** TASK INSTRUCTIONS **
Revise the listing below so that every "Identify the location of" becomes "Find the position of", keeping all other text the same.

--- DATA SHOWN ---

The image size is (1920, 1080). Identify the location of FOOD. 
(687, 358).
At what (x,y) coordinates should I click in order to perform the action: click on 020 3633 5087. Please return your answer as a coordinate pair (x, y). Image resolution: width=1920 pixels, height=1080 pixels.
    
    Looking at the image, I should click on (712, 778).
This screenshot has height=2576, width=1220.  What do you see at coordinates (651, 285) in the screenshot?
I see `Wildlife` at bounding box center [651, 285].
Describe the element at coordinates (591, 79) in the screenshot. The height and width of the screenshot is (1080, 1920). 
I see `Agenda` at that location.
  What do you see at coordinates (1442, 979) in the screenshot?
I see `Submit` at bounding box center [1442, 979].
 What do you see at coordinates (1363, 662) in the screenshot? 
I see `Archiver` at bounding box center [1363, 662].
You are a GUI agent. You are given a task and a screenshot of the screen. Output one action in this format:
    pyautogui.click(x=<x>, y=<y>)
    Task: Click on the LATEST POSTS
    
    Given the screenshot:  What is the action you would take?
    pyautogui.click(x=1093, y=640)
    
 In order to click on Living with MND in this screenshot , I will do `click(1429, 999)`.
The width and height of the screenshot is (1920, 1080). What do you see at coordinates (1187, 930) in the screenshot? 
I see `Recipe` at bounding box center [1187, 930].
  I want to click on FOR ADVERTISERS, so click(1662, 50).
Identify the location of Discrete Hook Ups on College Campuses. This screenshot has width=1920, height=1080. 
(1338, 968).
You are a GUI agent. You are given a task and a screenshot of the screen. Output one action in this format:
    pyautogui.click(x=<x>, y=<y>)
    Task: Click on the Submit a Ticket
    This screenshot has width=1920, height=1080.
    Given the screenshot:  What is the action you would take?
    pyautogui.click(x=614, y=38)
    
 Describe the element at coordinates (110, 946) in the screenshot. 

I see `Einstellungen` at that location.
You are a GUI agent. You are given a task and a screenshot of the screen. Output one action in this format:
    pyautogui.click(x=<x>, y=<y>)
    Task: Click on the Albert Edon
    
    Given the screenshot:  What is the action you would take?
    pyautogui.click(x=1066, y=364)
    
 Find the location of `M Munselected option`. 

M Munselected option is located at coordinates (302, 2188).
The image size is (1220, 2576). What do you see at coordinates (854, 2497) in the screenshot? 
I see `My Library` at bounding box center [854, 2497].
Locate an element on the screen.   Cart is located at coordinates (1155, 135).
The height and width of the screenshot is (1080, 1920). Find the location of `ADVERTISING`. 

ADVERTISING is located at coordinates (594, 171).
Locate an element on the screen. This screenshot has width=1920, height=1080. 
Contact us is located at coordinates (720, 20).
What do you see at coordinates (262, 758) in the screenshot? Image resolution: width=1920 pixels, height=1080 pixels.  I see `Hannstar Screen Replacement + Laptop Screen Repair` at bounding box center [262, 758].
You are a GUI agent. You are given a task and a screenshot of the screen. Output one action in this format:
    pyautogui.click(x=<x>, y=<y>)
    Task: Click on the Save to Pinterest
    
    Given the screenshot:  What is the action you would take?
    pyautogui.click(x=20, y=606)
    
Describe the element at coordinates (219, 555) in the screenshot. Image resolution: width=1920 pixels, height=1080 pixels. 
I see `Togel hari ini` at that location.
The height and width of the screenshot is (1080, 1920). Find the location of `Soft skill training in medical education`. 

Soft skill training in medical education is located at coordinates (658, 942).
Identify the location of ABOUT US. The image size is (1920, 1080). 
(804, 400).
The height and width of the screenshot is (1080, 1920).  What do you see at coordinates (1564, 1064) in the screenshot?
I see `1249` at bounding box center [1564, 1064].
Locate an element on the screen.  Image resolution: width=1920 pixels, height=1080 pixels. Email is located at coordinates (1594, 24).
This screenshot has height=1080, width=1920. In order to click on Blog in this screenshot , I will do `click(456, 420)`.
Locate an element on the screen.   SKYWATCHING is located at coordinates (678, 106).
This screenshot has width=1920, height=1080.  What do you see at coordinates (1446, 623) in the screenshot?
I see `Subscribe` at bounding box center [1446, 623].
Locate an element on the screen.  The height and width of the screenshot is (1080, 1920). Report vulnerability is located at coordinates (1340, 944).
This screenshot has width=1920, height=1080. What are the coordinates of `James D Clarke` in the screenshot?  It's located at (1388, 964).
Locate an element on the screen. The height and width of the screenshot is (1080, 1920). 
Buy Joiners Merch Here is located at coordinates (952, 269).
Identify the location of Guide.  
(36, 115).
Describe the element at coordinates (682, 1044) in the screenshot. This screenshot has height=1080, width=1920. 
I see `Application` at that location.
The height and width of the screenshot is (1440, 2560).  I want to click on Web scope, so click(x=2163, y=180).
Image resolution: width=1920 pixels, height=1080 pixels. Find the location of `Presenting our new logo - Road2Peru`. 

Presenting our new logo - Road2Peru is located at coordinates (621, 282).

---

** ANSWER TO THIS PROBLEM **
The image size is (1920, 1080). Find the position of FOOD. 
(687, 358).
At what (x,y) coordinates should I click in order to perform the action: click on 020 3633 5087. Please return your answer as a coordinate pair (x, y). Image resolution: width=1920 pixels, height=1080 pixels.
    
    Looking at the image, I should click on (712, 778).
This screenshot has height=2576, width=1220.  What do you see at coordinates (651, 285) in the screenshot?
I see `Wildlife` at bounding box center [651, 285].
Describe the element at coordinates (591, 79) in the screenshot. The height and width of the screenshot is (1080, 1920). 
I see `Agenda` at that location.
  What do you see at coordinates (1442, 979) in the screenshot?
I see `Submit` at bounding box center [1442, 979].
 What do you see at coordinates (1363, 662) in the screenshot? 
I see `Archiver` at bounding box center [1363, 662].
You are a GUI agent. You are given a task and a screenshot of the screen. Output one action in this format:
    pyautogui.click(x=<x>, y=<y>)
    Task: Click on the LATEST POSTS
    
    Given the screenshot:  What is the action you would take?
    pyautogui.click(x=1093, y=640)
    
 In order to click on Living with MND in this screenshot , I will do `click(1429, 999)`.
The width and height of the screenshot is (1920, 1080). What do you see at coordinates (1187, 930) in the screenshot? 
I see `Recipe` at bounding box center [1187, 930].
  I want to click on FOR ADVERTISERS, so click(1662, 50).
Find the position of Discrete Hook Ups on College Campuses. This screenshot has width=1920, height=1080. 
(1338, 968).
You are a GUI agent. You are given a task and a screenshot of the screen. Output one action in this format:
    pyautogui.click(x=<x>, y=<y>)
    Task: Click on the Submit a Ticket
    This screenshot has width=1920, height=1080.
    Given the screenshot:  What is the action you would take?
    pyautogui.click(x=614, y=38)
    
 Describe the element at coordinates (110, 946) in the screenshot. 

I see `Einstellungen` at that location.
You are a GUI agent. You are given a task and a screenshot of the screen. Output one action in this format:
    pyautogui.click(x=<x>, y=<y>)
    Task: Click on the Albert Edon
    
    Given the screenshot:  What is the action you would take?
    pyautogui.click(x=1066, y=364)
    
 Find the location of `M Munselected option`. 

M Munselected option is located at coordinates (302, 2188).
The image size is (1220, 2576). What do you see at coordinates (854, 2497) in the screenshot? 
I see `My Library` at bounding box center [854, 2497].
Locate an element on the screen.   Cart is located at coordinates (1155, 135).
The height and width of the screenshot is (1080, 1920). Find the location of `ADVERTISING`. 

ADVERTISING is located at coordinates (594, 171).
Locate an element on the screen. This screenshot has width=1920, height=1080. 
Contact us is located at coordinates (720, 20).
What do you see at coordinates (262, 758) in the screenshot? Image resolution: width=1920 pixels, height=1080 pixels.  I see `Hannstar Screen Replacement + Laptop Screen Repair` at bounding box center [262, 758].
You are a GUI agent. You are given a task and a screenshot of the screen. Output one action in this format:
    pyautogui.click(x=<x>, y=<y>)
    Task: Click on the Save to Pinterest
    
    Given the screenshot:  What is the action you would take?
    pyautogui.click(x=20, y=606)
    
Describe the element at coordinates (219, 555) in the screenshot. Image resolution: width=1920 pixels, height=1080 pixels. 
I see `Togel hari ini` at that location.
The height and width of the screenshot is (1080, 1920). Find the location of `Soft skill training in medical education`. 

Soft skill training in medical education is located at coordinates (658, 942).
Find the position of ABOUT US. The image size is (1920, 1080). 
(804, 400).
The height and width of the screenshot is (1080, 1920).  What do you see at coordinates (1564, 1064) in the screenshot?
I see `1249` at bounding box center [1564, 1064].
Locate an element on the screen.  Image resolution: width=1920 pixels, height=1080 pixels. Email is located at coordinates (1594, 24).
This screenshot has height=1080, width=1920. In order to click on Blog in this screenshot , I will do `click(456, 420)`.
Locate an element on the screen.   SKYWATCHING is located at coordinates (678, 106).
This screenshot has width=1920, height=1080.  What do you see at coordinates (1446, 623) in the screenshot?
I see `Subscribe` at bounding box center [1446, 623].
Locate an element on the screen.  The height and width of the screenshot is (1080, 1920). Report vulnerability is located at coordinates (1340, 944).
This screenshot has width=1920, height=1080. What are the coordinates of `James D Clarke` in the screenshot?  It's located at (1388, 964).
Locate an element on the screen. The height and width of the screenshot is (1080, 1920). 
Buy Joiners Merch Here is located at coordinates (952, 269).
Find the position of Guide.  
(36, 115).
Describe the element at coordinates (682, 1044) in the screenshot. This screenshot has height=1080, width=1920. 
I see `Application` at that location.
The height and width of the screenshot is (1440, 2560).  I want to click on Web scope, so click(x=2163, y=180).
Image resolution: width=1920 pixels, height=1080 pixels. Find the location of `Presenting our new logo - Road2Peru`. 

Presenting our new logo - Road2Peru is located at coordinates (621, 282).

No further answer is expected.